By the way, this is why extrapolating TFLOPs from a Steel Nomad Light benchmark is a bad idea.
Here are the TFLOPs and average Steel Nomad Light benchmark scores for various GPU's in that range. Notice that an R9 285 has a similar score to a GTX 1050ti, despite the R9 285 being a 3.25 TFLOPs card and the GTX 1050ti being 2.2 TFLOPs.
| GPU | TFLOPS | Benchmark |
| RX 560 | 2.611 | 1769 |
| GTX 950 | 1.825 | 1708 |
| Radeon 7870 | 2.56 | 1530 |
| R9 270x | 2.688 | 1739 |
| GTX 1050 | 1.862 | 1830 |
| Radeon HD 7950 | 2.867 | 1958 |
| GTX 1630 | 1.828 | 1966 |
| GTX 960 | 2.413 | 2180 |
| Radeon R9 285 | 3.29 | 2434 |
| Radeon HD 7970 | 3.789 | 2253 |
| Radeon R9 380 | 3.476 | 2492 |
| GTX 1050ti | 2.138 | 2312 |
In fact if you do a simple linear regression on these 12 data points (with Steel Nomad being the dependent variable), you get an R^2 of only about .287, and an insignificant p-value (assuming .05 alpha.) I hope this table also shows why TFLOPs aren't a good measure of performance, even for synthetic benchmarks like Steel Nomad Light. Even still, using the equation from that simple linear regression you get something like a predicted 2.825 TFLOPs +/- 0.4 TFLOP given a Steel Nomad score of 2205.
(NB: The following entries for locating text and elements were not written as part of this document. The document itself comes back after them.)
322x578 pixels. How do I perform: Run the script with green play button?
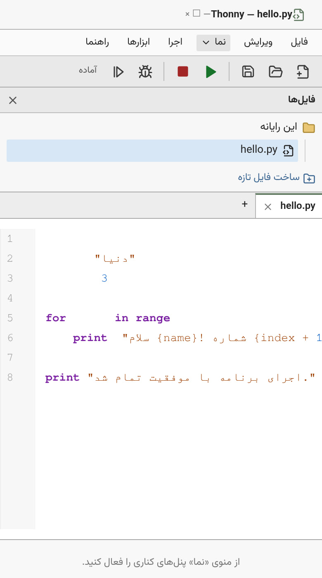coord(211,71)
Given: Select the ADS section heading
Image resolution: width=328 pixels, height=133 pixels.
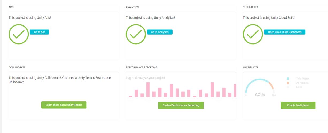Looking at the screenshot, I should (x=11, y=7).
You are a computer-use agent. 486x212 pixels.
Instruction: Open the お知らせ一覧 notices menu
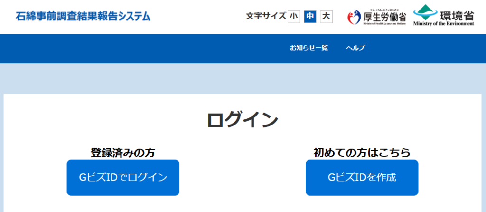pyautogui.click(x=309, y=48)
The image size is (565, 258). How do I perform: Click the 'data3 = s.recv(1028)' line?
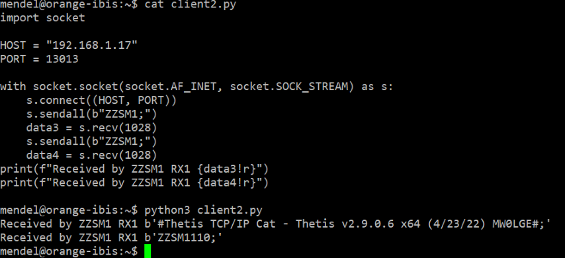click(x=92, y=128)
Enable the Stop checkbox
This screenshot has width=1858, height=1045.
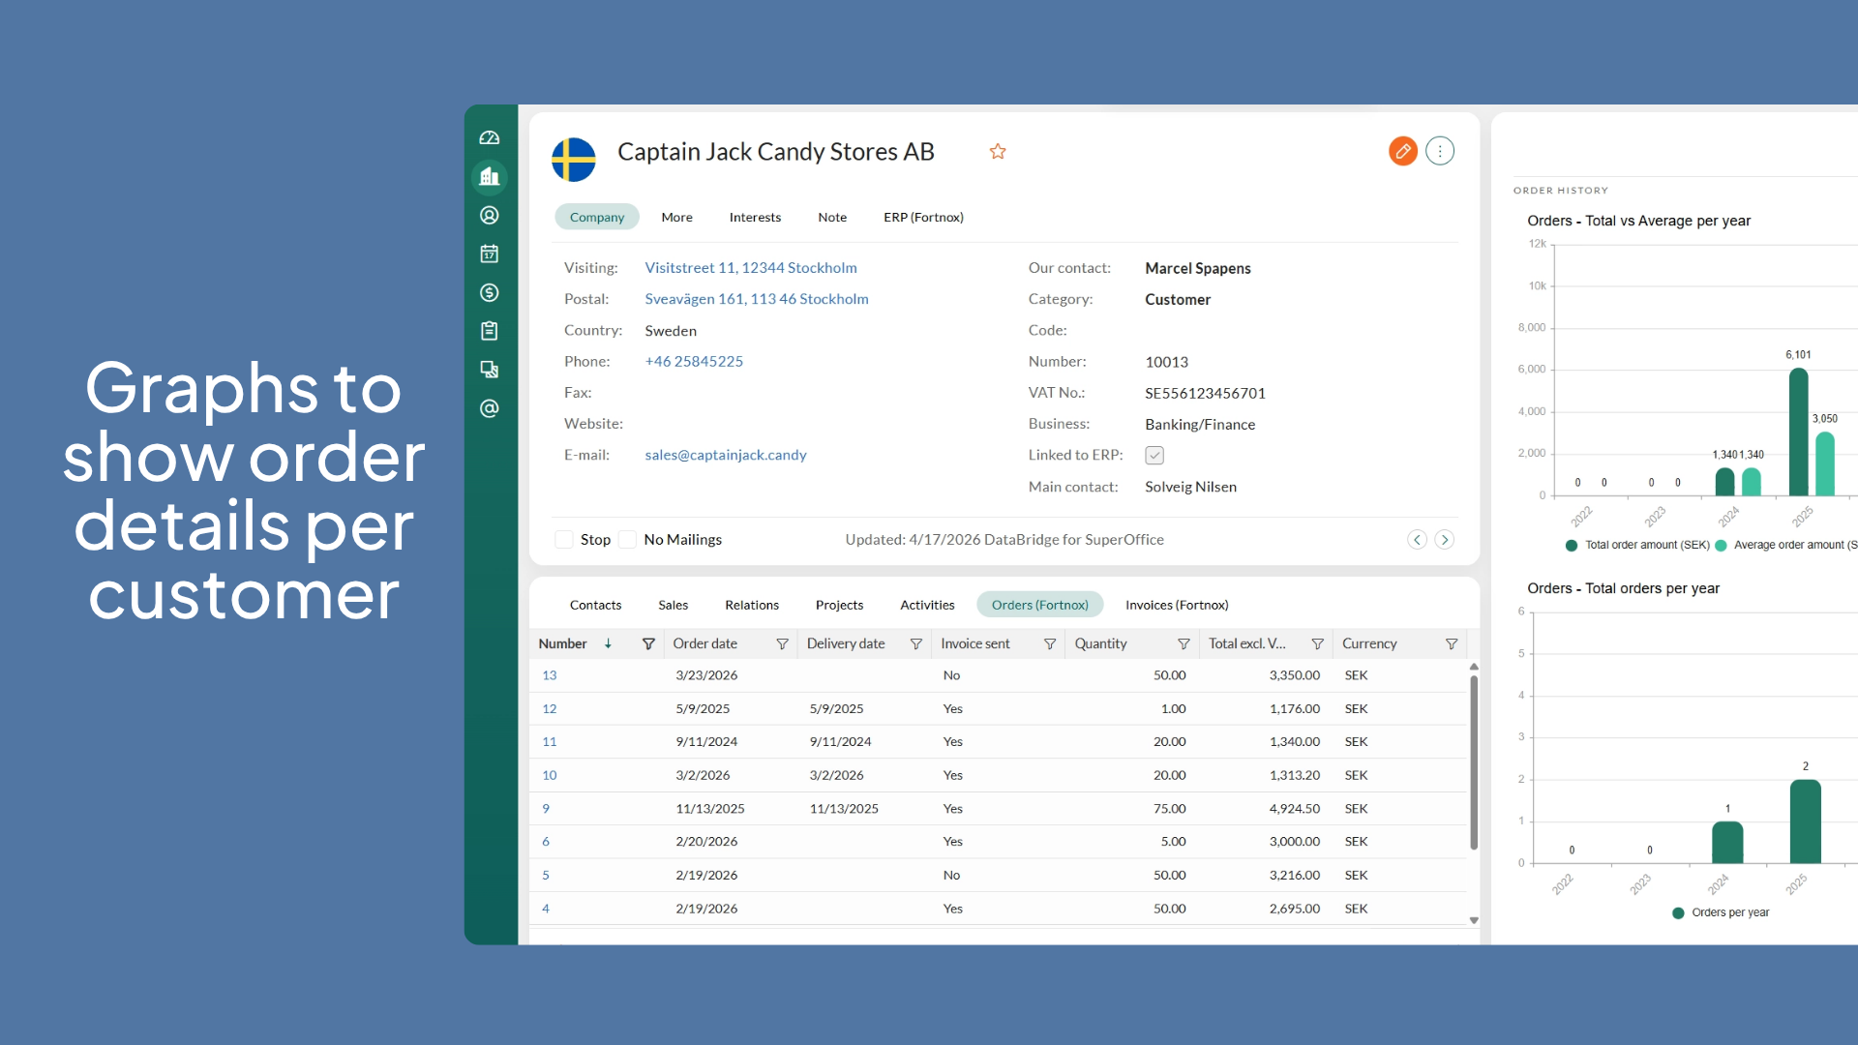564,540
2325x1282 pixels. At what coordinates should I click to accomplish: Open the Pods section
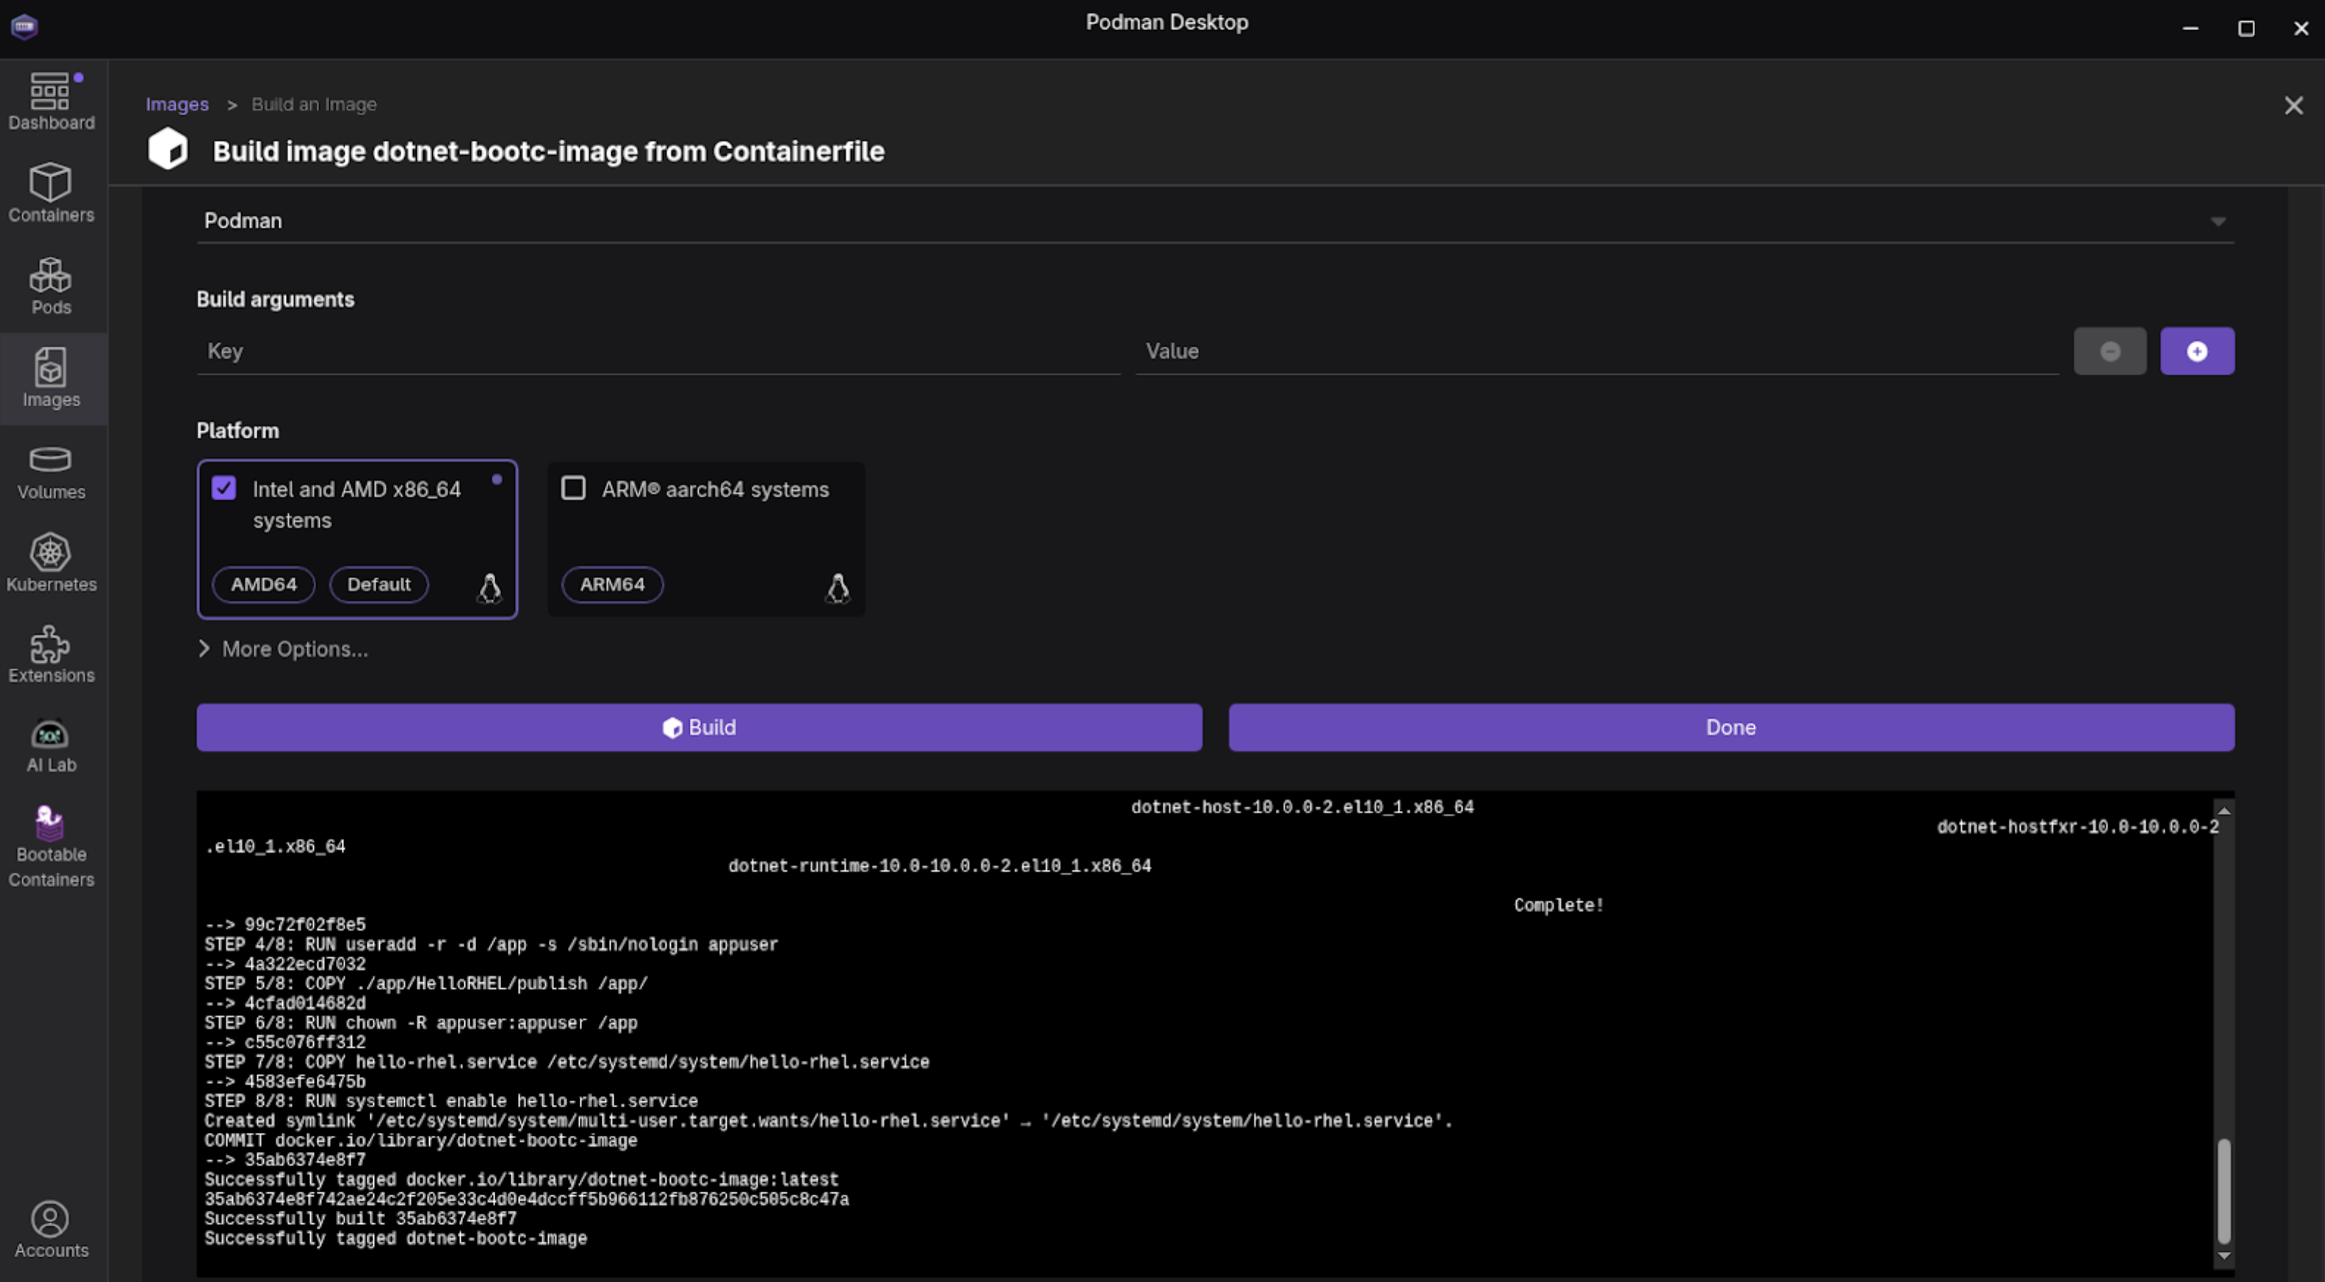pyautogui.click(x=51, y=286)
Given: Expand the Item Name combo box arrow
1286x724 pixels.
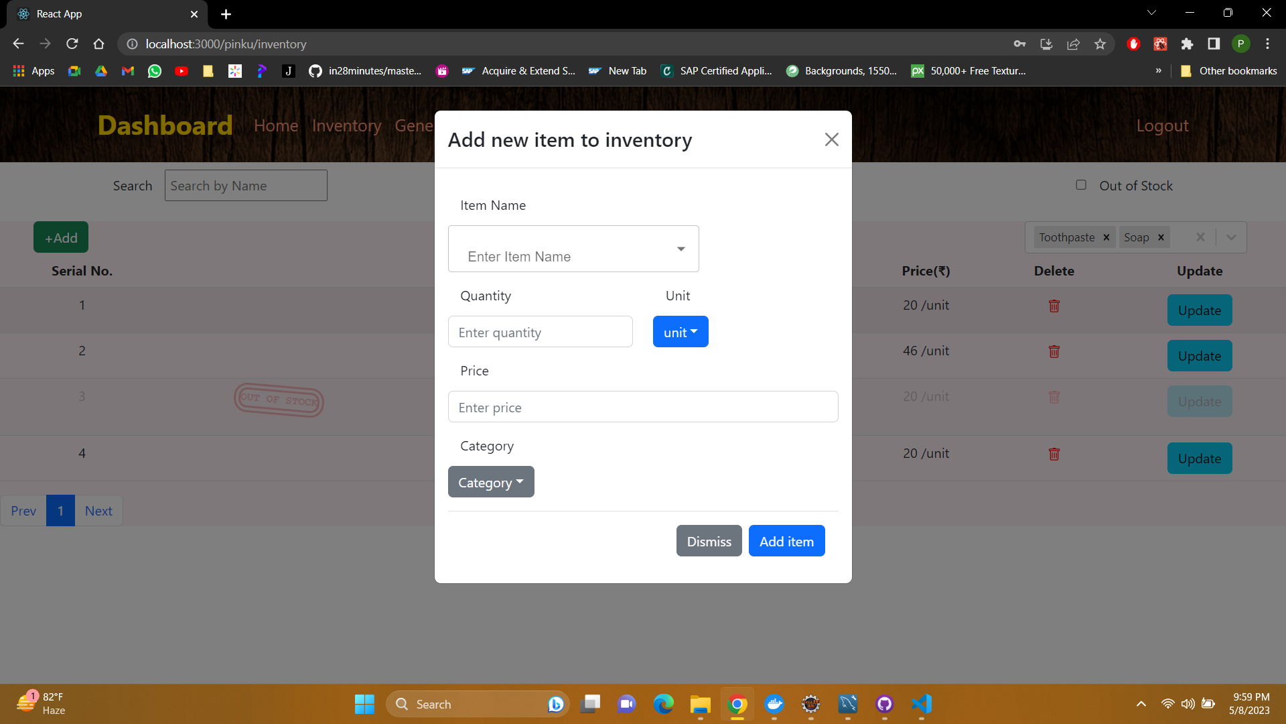Looking at the screenshot, I should click(x=681, y=249).
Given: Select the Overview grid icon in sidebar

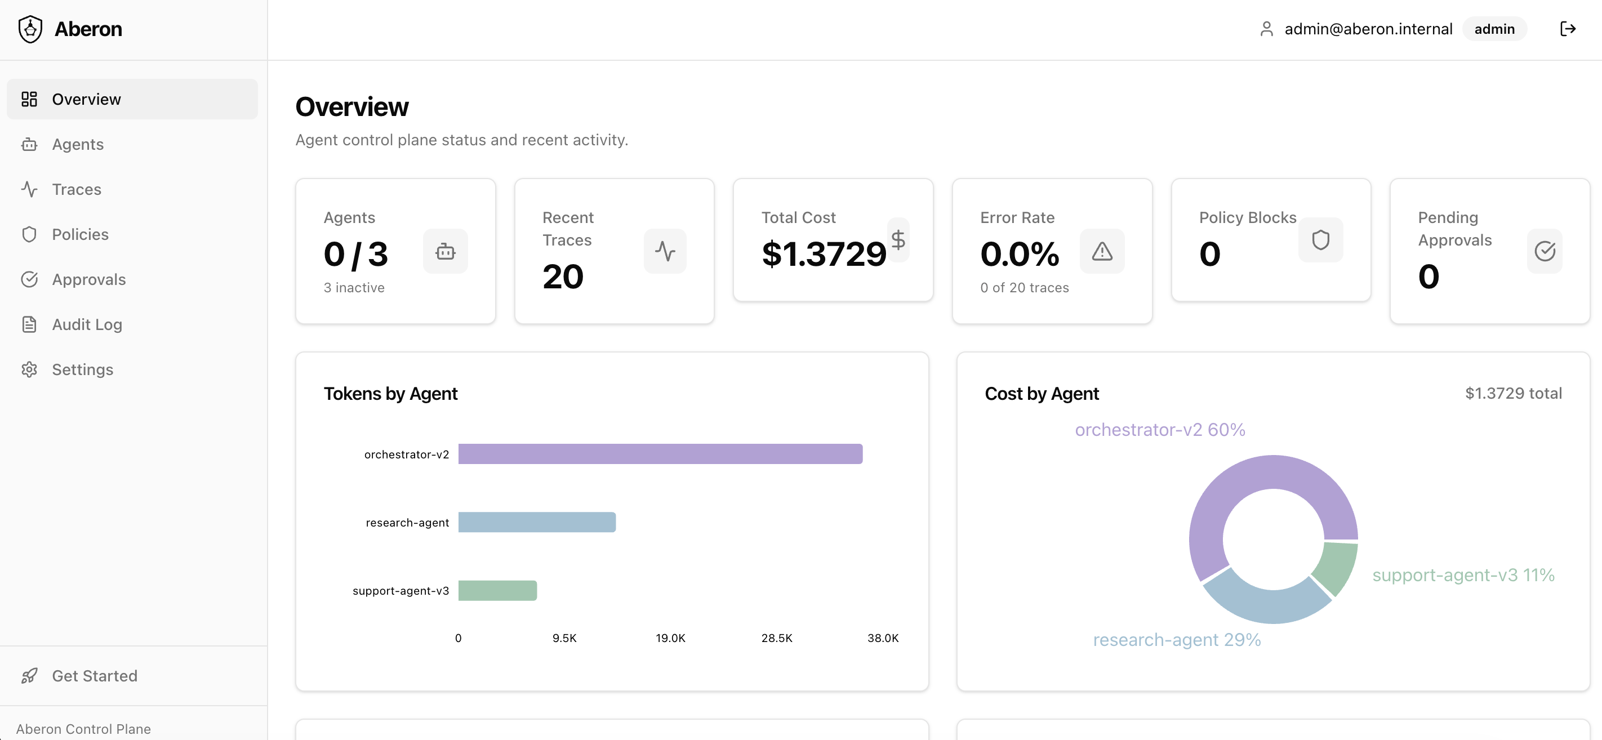Looking at the screenshot, I should (30, 99).
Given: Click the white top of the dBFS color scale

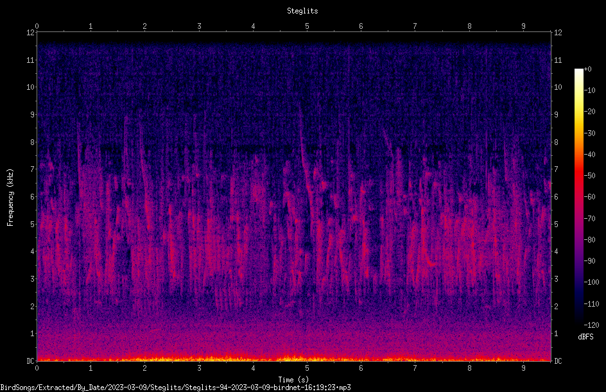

But really we don't need to do this to know what SW2's TFLOPs are. Again, TFLOPs are exactly a function of max clock rate and core count. We know both of these.
Docked FP32 TFLOPs = 1536 Cores * 1.007 Ghz x 2 ~ 3.09 TFLOPs.
Handheld FP32 TFLOPs = 1536 Cores * 561 Mhz x 2 ~ 1.72 TFLOPs.